__WHAT THE TASK REQUIRES__
Reproduce word for word the lines between those holding "PANTERINO (29, 1107)" and "Muscle Stud (94, 241)", inclusive, and nothing else from the data below.

__RECORDED DATA__
......

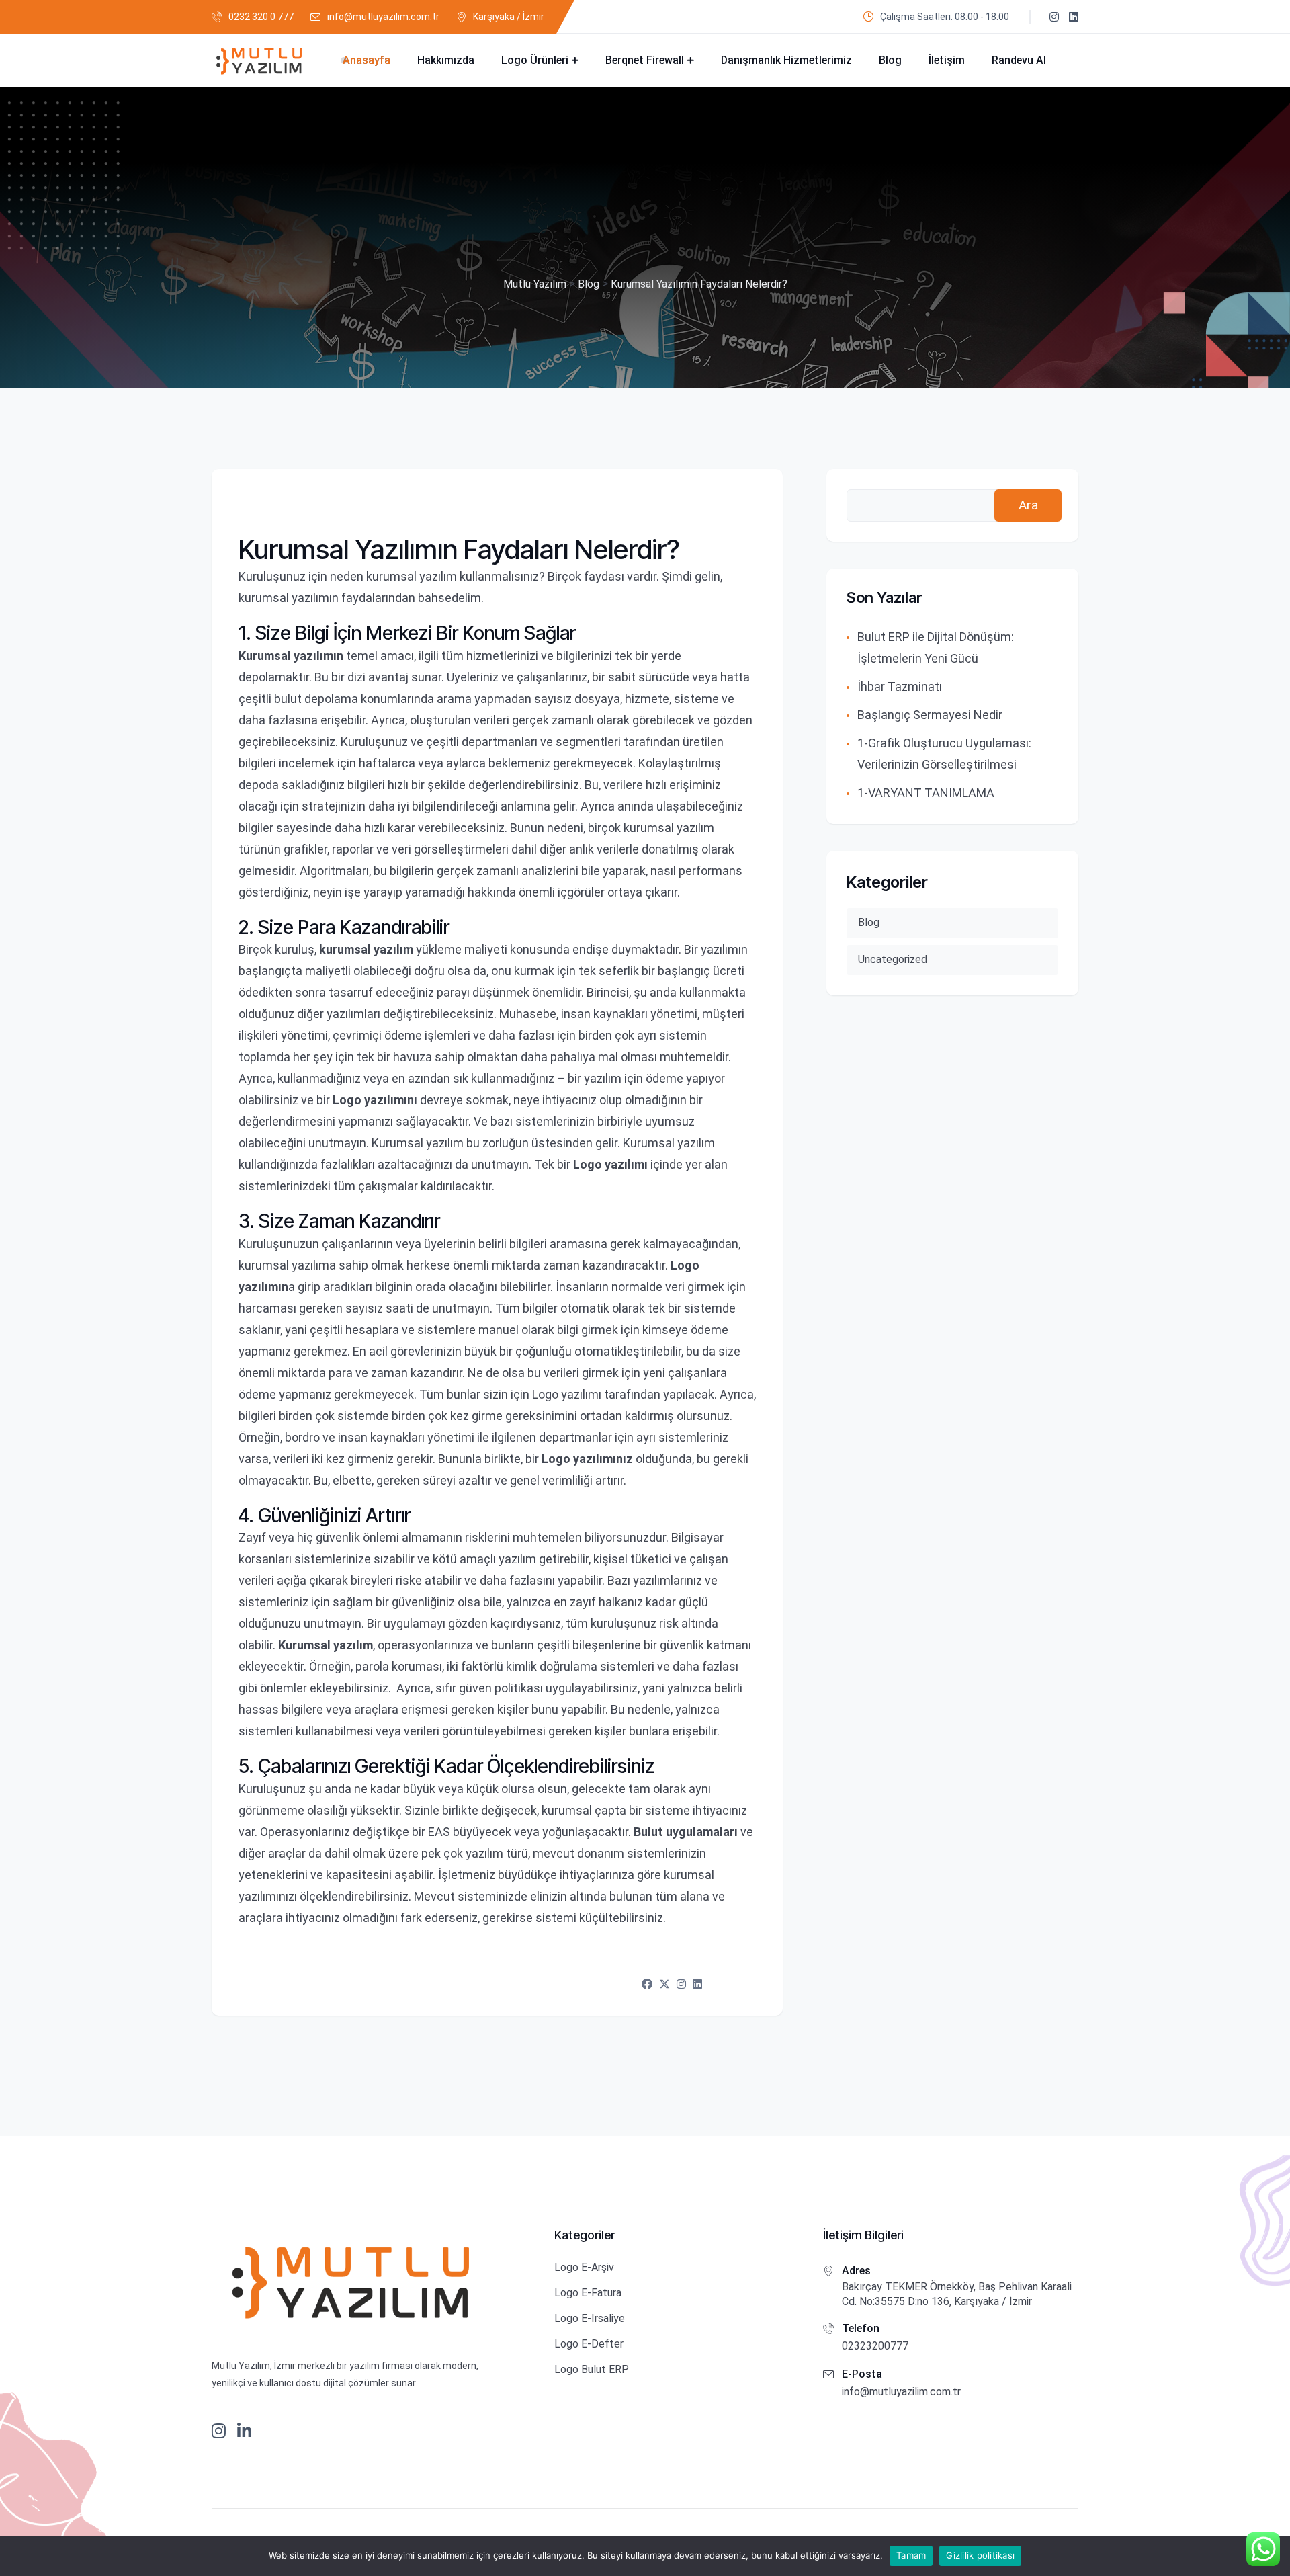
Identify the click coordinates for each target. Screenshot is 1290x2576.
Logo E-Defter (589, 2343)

......

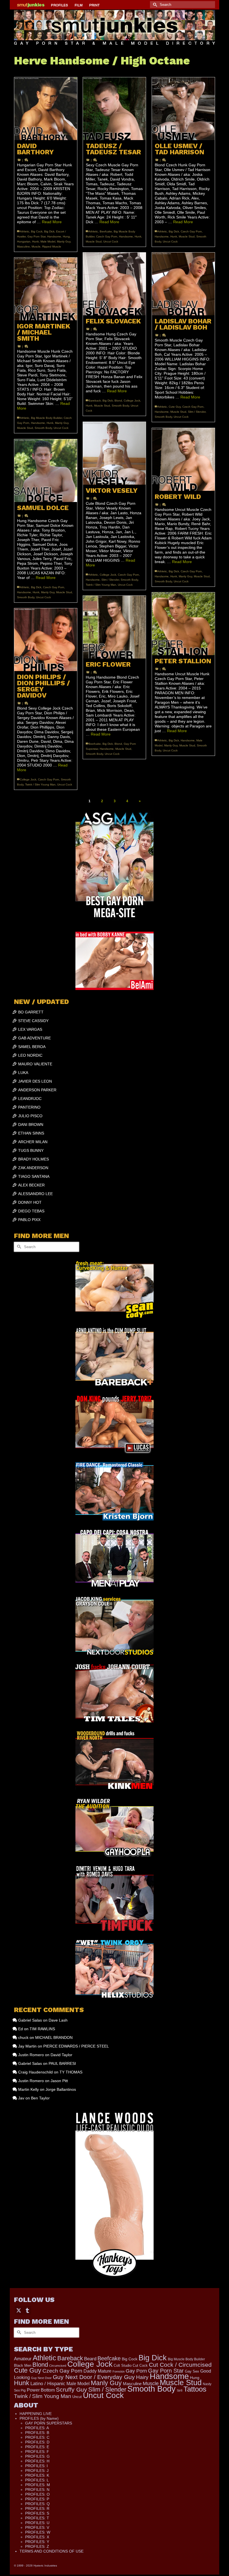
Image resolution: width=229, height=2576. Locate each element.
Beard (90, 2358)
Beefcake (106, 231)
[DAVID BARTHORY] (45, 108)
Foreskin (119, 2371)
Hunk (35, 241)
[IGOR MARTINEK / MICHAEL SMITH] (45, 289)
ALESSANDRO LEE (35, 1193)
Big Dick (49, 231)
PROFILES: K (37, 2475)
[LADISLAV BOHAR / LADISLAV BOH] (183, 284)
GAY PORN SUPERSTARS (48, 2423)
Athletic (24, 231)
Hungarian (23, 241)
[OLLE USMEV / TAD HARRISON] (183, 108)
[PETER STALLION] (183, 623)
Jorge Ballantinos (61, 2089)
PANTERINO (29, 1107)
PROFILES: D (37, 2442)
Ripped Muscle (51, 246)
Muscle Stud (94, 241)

......

__TASK OUTPUT__
PANTERINO (29, 1107)
PROFILES: D (37, 2442)
Ripped Muscle (51, 246)
Muscle Stud (94, 241)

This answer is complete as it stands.